Der Kläger beantragt, der Revision nicht Folge zu geben.

Rechtliche Beurteilung

Die Revision ist berechtigt.

Die Revisionsgründe der Mangelhaftigkeit des Berufungsverfahrens und der Aktenwidrigkeit liegen nicht vor (§ 510 Abs 3 Satz 2 ZPO). Nach dem Inhalt der Berufungsschrift hat die beklagte Partei den Zeugen Karl W***** nur zum Beweis der von ihr in zweiter Instanz neu behaupteten weiteren Pflichtverletzungen des Klägers angeboten (hiezu su); auch dem Protokoll über die mündliche Berufungsverhandlung ist kein Vorbringen der beklagten Partei zu entnehmen, wonach dieser Zeuge auch die Anordnung der beklagten Partei bestätigen könne, für die Anfertigung der Verschlussbolzen nur hochwertigen Stahl zu verwenden.

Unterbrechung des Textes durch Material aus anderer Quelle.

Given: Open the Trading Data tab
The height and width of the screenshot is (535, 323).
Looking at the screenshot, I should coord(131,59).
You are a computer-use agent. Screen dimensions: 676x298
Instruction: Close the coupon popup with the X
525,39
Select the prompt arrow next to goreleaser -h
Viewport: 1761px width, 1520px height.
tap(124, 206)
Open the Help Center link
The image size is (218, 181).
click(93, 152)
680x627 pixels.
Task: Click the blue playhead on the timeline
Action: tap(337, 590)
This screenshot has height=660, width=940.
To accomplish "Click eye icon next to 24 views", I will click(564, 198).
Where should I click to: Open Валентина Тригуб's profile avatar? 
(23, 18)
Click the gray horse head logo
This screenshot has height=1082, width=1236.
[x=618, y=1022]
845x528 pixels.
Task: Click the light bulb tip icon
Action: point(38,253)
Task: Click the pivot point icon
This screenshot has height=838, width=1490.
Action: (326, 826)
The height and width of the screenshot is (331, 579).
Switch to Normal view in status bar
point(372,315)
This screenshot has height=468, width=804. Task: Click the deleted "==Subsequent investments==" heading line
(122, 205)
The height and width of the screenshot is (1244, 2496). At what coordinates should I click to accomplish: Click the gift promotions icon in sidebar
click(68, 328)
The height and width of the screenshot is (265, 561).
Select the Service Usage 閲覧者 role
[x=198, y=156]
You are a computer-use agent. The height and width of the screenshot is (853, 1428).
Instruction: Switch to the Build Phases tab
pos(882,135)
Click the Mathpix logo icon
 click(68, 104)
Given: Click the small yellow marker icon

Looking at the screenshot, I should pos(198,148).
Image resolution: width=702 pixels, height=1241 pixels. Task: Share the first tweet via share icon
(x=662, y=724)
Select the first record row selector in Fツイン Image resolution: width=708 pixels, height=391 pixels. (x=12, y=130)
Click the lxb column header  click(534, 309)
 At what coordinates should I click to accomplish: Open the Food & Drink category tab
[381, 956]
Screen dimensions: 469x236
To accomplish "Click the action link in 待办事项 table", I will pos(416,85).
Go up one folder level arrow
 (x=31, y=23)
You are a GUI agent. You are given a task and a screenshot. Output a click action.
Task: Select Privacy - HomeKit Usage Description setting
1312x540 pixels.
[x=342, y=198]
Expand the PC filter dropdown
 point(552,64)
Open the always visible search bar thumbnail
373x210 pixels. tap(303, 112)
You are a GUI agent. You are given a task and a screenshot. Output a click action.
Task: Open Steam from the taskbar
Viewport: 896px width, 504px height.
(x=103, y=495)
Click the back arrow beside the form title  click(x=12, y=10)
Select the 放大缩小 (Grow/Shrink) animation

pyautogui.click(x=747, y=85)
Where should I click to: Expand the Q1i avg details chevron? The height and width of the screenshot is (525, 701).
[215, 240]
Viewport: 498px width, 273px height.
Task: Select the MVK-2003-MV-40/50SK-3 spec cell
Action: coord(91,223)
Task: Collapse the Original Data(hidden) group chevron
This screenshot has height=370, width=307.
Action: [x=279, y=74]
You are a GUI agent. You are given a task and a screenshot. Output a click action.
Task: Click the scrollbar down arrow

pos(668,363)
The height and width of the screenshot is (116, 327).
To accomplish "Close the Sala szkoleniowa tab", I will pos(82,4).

Die Rechtsrüge der beklagten Partei erweist sich hingegen insofern als begründet, als das angefochtene Urteil an Feststellungsmängeln leidet, die eine abschließende rechtliche Beurteilung derzeit noch nicht zulassen:

Richtig ist, dass der Entlassungsgrund der Vertrauensunwürdigkeit (§ 27 Z 1 AngG) im Einzelfall auch durch fahrlässiges Verhalten des Angestellten verwirklicht werden kann (Arb 9238 = SozM I Ad 1109 mwN; Arb 10.001, 10.072, 10.212 uva; Kuderna, Entlassungsrecht 63, 88 f; Martinek-Schwarz, AngG6, 604 ff § 27 Anm 12). Dass der Kläger hier insofern eine Fahrlässigkeit zu verantworten hat, als er aufgrund seiner Ausbildung und seines technischen Fachwissens die mit der Verwendung qualitativ minderwertigen Stahls zur Anfertigung der Verschlussbolzen verbundene Gefahr auch ohne ausdrückliche Belehrung durch seine Arbeitgeberin zu erkennen vermochte, haben schon die Vorinstanzen richtig erkannt; auch der Kläger selbst räumt in seiner Revisionsbeantwortung ausdrücklich ein, dass ihm bei der Bestellung des zur Bolzenerzeugung notwendigen Stahls eine Nachlässigkeit unterlaufen ist. Gleich den Vorinstanzen ist aber auch der erkennende Senat der Meinung, dass diese Fehlleistung des Klägers für sich allein die sofortige Auflösung seines Arbeitsverhältnisses nicht rechtfertigen konnte: Im vorliegenden Fall darf nämlich nicht übersehen werden, dass jede Inbetriebnahme der gegenständlichen Schleudergussmaschine mit einer erheblichen Gefährdung der dort beschäftigten Arbeiter verbunden war, weil das Festklemmen des Deckels mit Schrauben oder Bolzen, welche sich konstruktionsbedingt schon beim Einschlagen mehr oder weniger verformen mussten, wegen der damit verbundenen erhöhten Bruchgefahr aus technischer Sicht abzulehnen war. Diese mit dem Betrieb der Maschine notwendig verbundene Gefahr eines Schrauben- oder Bolzenbruchs ist durch die Verwendung von Befestigungsbolzen aus minderwertigem Stahl, objektiv gesehen, gewiss vergrößert worden. Das von den Vorinstanzen festgestellte, einmalige Fehlverhalten des Klägers wiegt aber bei Anlegung eines objektiven Maßstabs nicht so schwer, dass der beklagten Partei die Forsetzung des Arbeitsverhältnisses für die restliche Vertragsdauer unzumutbar gewesen wäre.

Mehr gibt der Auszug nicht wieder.